[<prev] [next>] [<thread-prev] [thread-next>] [day] [month] [year] [list]
Message-ID: <878s6iatdf.fsf@nanos.tec.linutronix.de>
Date: Sat, 20 Mar 2021 13:42:52 +0100
From: Thomas Gleixner <tglx@...utronix.de>
To: Fenghua Yu <fenghua.yu@...el.com>
Cc: Ingo Molnar <mingo@...hat.com>, Borislav Petkov <bp@...en8.de>,
Peter Zijlstra <peterz@...radead.org>,
Tony Luck <tony.luck@...el.com>,
Randy Dunlap <rdunlap@...radead.org>,
Xiaoyao Li <xiaoyao.li@...el.com>,
Ravi V Shankar <ravi.v.shankar@...el.com>,
linux-kernel <linux-kernel@...r.kernel.org>, x86 <x86@...nel.org>
Subject: Re: [PATCH v5 2/3] x86/bus_lock: Handle #DB for bus lock
On Fri, Mar 19 2021 at 22:19, Fenghua Yu wrote:
> On Fri, Mar 19, 2021 at 10:30:50PM +0100, Thomas Gleixner wrote:
>> > + if (sscanf(arg, "ratelimit:%d", &ratelimit) == 1 && ratelimit > 0) {
>> > + bld_ratelimit = ratelimit;
>>
>> So any rate up to INTMAX/s is valid here, right?
>
> Yes. I don't see smaller limitation than INTMX/s. Is that right?

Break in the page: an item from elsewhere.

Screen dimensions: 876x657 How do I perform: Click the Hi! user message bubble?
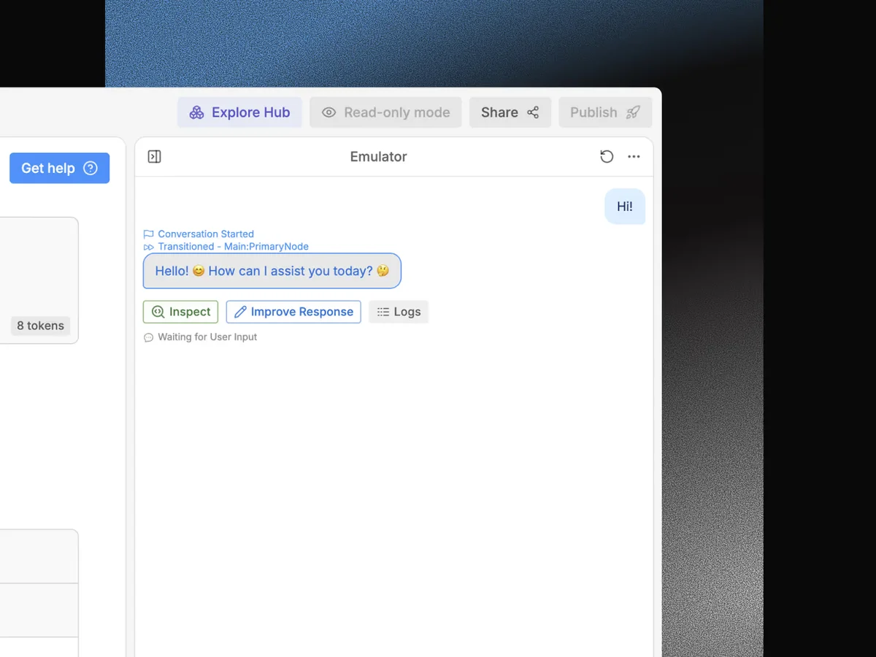click(625, 207)
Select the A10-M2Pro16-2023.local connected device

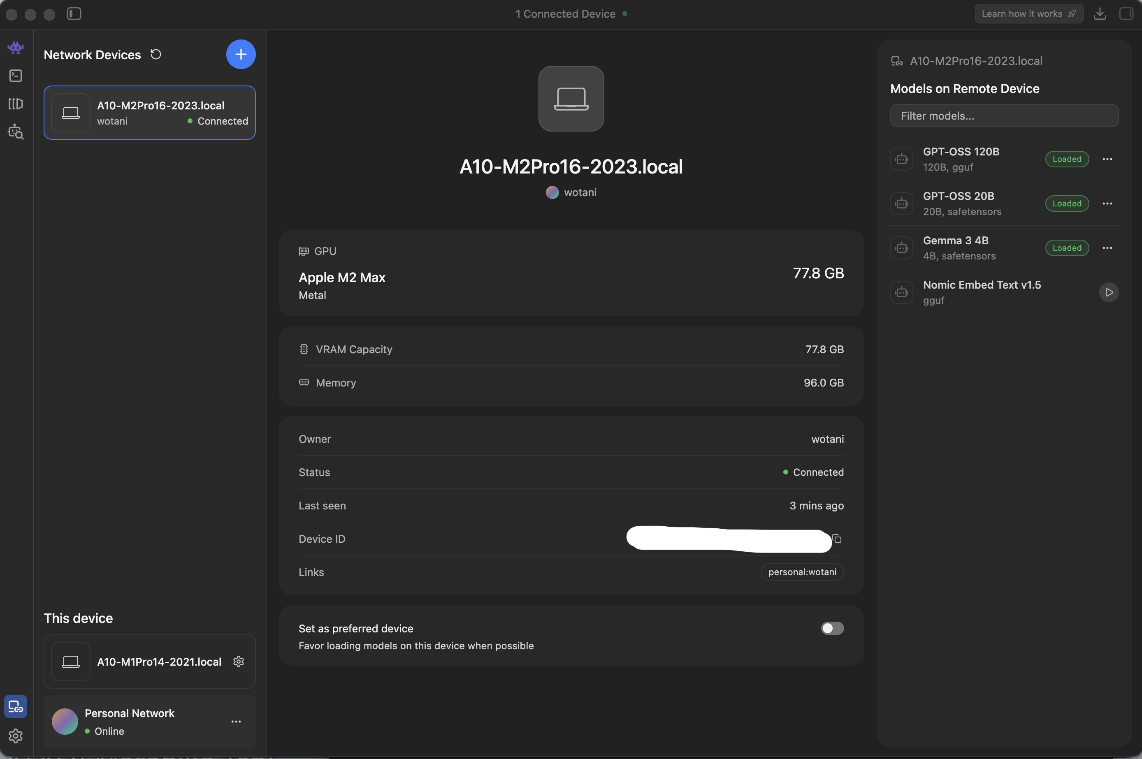tap(150, 113)
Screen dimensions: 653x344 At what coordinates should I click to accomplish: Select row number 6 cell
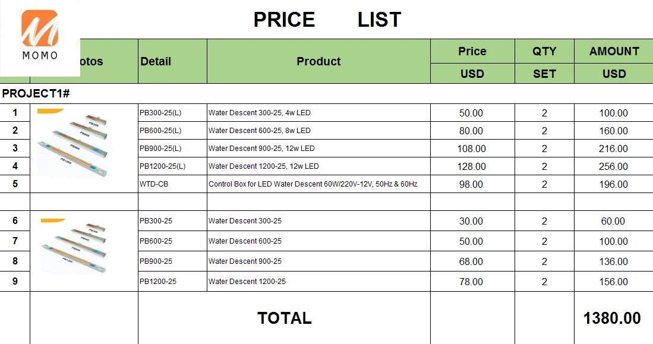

That's a given, but what's the point of limits in that range?
A buslock access locks up the system for X cycles. So the total amount
of allowable damage in cycles per second is:
limit * stall_cycles_per_bus_lock
ergo the time (in seconds) which the system is locked up is:
limit * stall_cycles_per_bus_lock / cpufreq
Which means for ~INTMAX/2 on a 2 GHz CPU:
2 * 10^9 * $CYCLES / 2 * 10^9 = $CYCLES seconds
Assumed the inflicted damage is only 1 cycle then #LOCK is pretty much
permanently on if there are enough threads. Sure #DB will slow them
down, but it still does not make any sense at all especially as the
damage is certainly greater than a single cycle.
And because the changelogs and the docs are void of numbers I just got
real numbers myself.
With a single thread doing a 'lock inc *mem' accross a cache line
boundary the workload which I measured with perf stat goes from:
5,940,985,091 instructions # 0.88 insn per cycle
2.780950806 seconds time elapsed
0.998480000 seconds user
4.202137000 seconds sys
to
7,467,979,504 instructions # 0.10 insn per cycle
5.110795917 seconds time elapsed
7.123499000 seconds user
37.266852000 seconds sys
The buslock injection rate is ~250k per second.
Even if I ratelimit the locked inc by a delay loop of ~5000 cycles
which is probably more than what the #DB will cost then this single task
still impacts the workload significantly:
6,496,994,537 instructions # 0.39 insn per cycle
3.043275473 seconds time elapsed
1.899852000 seconds user
8.957088000 seconds sys
The buslock injection rate is down to ~150k per second in this case.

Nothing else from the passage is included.